Someone recently asked how to take a bunch of numbers from STDIN and then break them down into distribution buckets. This is simple enough that it should be do-able in awk.
Here's a simple script that will generate 100 random numbers. Bucketize them to the nearest multiple of 10, print based on # of items in bucket:
while true ; do echo $[ 1 + $[ RANDOM % 100 ]] ; done | head -100 | awk '{ bucket = int(($1 + 5) / 10) * 10 ; arr[bucket]++} END { for (i in arr) {print i, arr[i] }}' | sort -k2n,2 -k1n,1
Many people don't know that in bash, a single quote can go over multiple lines.

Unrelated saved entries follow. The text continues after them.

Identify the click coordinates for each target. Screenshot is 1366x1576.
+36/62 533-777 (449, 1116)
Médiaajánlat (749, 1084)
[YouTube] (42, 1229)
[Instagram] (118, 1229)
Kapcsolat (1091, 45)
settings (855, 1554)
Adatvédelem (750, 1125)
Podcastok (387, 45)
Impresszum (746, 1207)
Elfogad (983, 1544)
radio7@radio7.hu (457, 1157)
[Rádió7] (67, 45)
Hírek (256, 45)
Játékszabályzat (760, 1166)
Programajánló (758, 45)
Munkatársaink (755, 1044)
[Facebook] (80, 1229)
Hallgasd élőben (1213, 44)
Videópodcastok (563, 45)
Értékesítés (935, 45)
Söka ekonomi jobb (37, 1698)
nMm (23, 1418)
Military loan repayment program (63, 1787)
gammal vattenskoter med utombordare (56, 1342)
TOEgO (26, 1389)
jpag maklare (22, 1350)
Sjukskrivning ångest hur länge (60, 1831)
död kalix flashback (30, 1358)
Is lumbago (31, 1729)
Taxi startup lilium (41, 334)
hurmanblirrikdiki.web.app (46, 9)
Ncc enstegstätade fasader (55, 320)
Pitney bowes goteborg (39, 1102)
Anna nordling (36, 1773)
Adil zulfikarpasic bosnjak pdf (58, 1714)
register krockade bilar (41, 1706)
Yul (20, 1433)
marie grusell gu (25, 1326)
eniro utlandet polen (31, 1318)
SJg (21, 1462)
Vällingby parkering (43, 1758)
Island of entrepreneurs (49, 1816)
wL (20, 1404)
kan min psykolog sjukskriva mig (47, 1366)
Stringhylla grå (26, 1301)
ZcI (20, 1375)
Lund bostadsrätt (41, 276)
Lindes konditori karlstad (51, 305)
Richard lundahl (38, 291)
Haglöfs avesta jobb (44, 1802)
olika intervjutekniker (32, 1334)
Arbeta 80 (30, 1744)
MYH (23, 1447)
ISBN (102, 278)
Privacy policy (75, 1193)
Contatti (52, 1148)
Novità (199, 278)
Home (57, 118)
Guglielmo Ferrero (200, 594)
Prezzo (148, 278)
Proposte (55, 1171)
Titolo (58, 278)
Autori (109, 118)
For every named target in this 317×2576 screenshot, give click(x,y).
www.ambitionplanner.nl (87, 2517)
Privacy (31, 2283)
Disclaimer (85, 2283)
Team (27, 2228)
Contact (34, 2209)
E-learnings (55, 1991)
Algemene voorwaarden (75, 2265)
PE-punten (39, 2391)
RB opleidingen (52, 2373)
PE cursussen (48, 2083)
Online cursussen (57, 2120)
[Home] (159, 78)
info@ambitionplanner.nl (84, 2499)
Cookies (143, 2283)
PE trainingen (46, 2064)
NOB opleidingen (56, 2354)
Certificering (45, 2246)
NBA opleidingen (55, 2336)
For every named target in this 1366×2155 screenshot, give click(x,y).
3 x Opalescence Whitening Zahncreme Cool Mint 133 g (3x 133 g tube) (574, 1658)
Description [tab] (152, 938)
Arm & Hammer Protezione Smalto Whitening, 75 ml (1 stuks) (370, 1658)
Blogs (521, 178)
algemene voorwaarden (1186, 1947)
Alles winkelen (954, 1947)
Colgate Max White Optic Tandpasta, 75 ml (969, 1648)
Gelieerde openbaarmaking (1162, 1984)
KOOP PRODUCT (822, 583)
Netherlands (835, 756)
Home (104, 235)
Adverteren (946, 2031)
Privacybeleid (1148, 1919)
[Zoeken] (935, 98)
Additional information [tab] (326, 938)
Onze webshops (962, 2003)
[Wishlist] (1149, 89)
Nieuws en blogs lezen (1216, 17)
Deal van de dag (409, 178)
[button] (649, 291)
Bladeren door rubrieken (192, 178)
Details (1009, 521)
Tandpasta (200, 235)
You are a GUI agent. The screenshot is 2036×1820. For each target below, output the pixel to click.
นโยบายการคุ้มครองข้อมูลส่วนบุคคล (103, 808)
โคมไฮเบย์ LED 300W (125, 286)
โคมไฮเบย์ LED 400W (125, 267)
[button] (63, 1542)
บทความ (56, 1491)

This makes it very easy to put a little bit of awk right in the middle of your code, eliminating the need for a second file that contains the awk code itself. Since you can put newlines anywhere, you can make it very readable:
#!/bin/bash
while true ; do
echo $[ 1 + $[ RANDOM % 100 ]]
done | head -100 | \
awk '
{
bucket = int(($1 + 5) / 10) * 10 ;
arr[bucket]++
}
END {
for (i in arr) {
print i, arr[i]
}
}
' | sort -k2n,2 -k1n,1
If you want to sort by the buckets, change the sort to sort -k1n,1 -k2n,2
If you want to be a little more fancy, separate out the bucket function into a separate function. What? awk can do functions? Sure it can. You can also import values from the environment using the -v
flag.
#!/bin/bash
# Bucketize stdin to nearest multiple of argv[1], or 10 if no args given.
# "nearest" means 0..4.999 -> 0, 5..14.999 -> 10, etc.
# Usage:
# while true ; do echo $[ 1 + $[ RANDOM % 100 ]]; done | head -99 | bucket.sh 8
awk -v multiple="${1:-10}" '
function bucketize(a) {
# Round to the nearest multiple of "multiple"
# (nearest... i.e. may round up or down)
return int((a + (multiple/2)) / multiple) * multiple;
}
# All lines get bucketized.
{ arr[bucketize($1)]++ }
# When done, output the array.
END {
for (i in arr) {
print i, arr[i]
}
}
' | sort -k2n,2 -k1n,1
I generally use Python for scripting but for something this short, awk makes sense. Sadly using awk has become a lost art.